(Stored data)
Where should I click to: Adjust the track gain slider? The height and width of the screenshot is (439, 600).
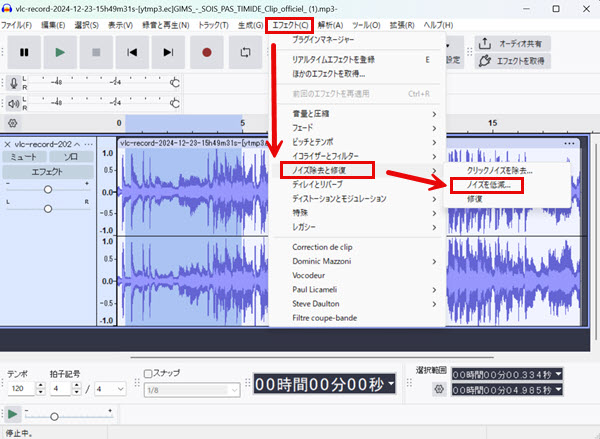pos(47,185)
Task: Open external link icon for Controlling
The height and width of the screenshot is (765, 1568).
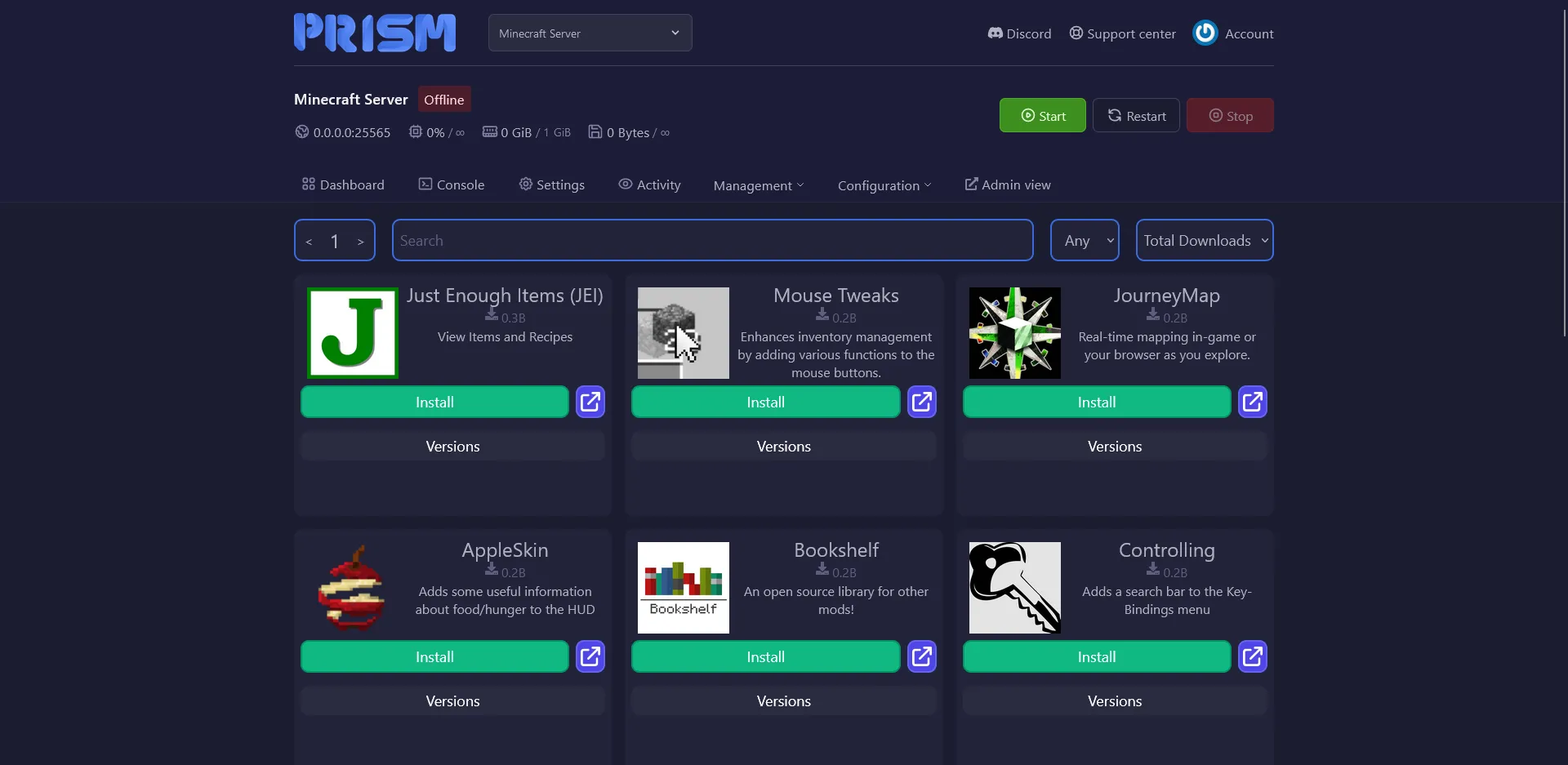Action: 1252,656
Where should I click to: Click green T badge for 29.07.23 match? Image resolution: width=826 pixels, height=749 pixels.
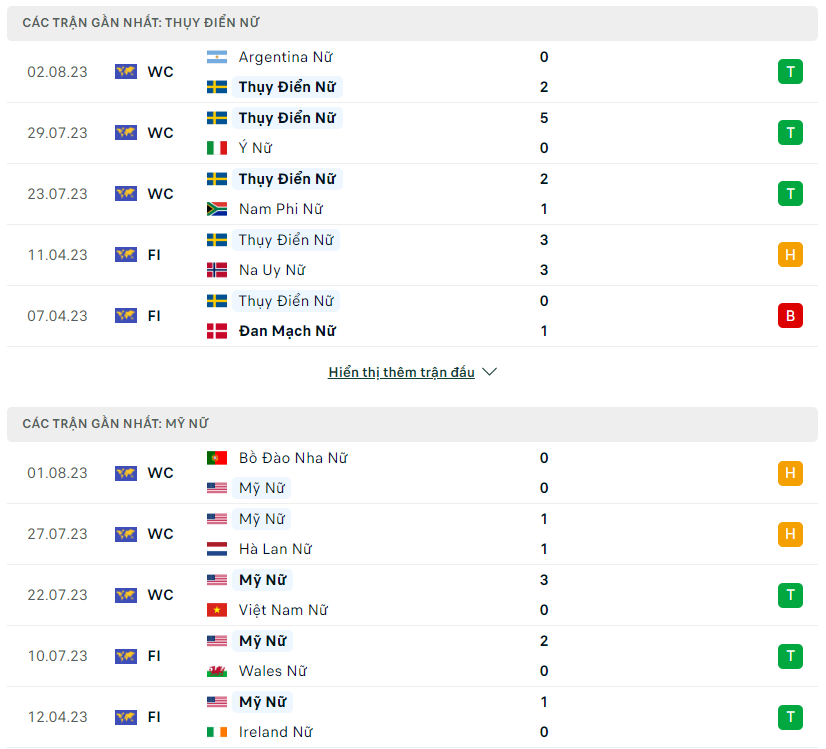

WORK TO COMPLETE
From the first line to the last, repeat the records exactly and skip the pictures.

TASK ANSWER
Where should I click to: Adjust the track gain slider? The height and width of the screenshot is (439, 600).
pos(47,185)
Task: Open external link icon for Controlling
The height and width of the screenshot is (765, 1568).
Action: 1252,656
Where should I click to: Click green T badge for 29.07.23 match? Image resolution: width=826 pixels, height=749 pixels.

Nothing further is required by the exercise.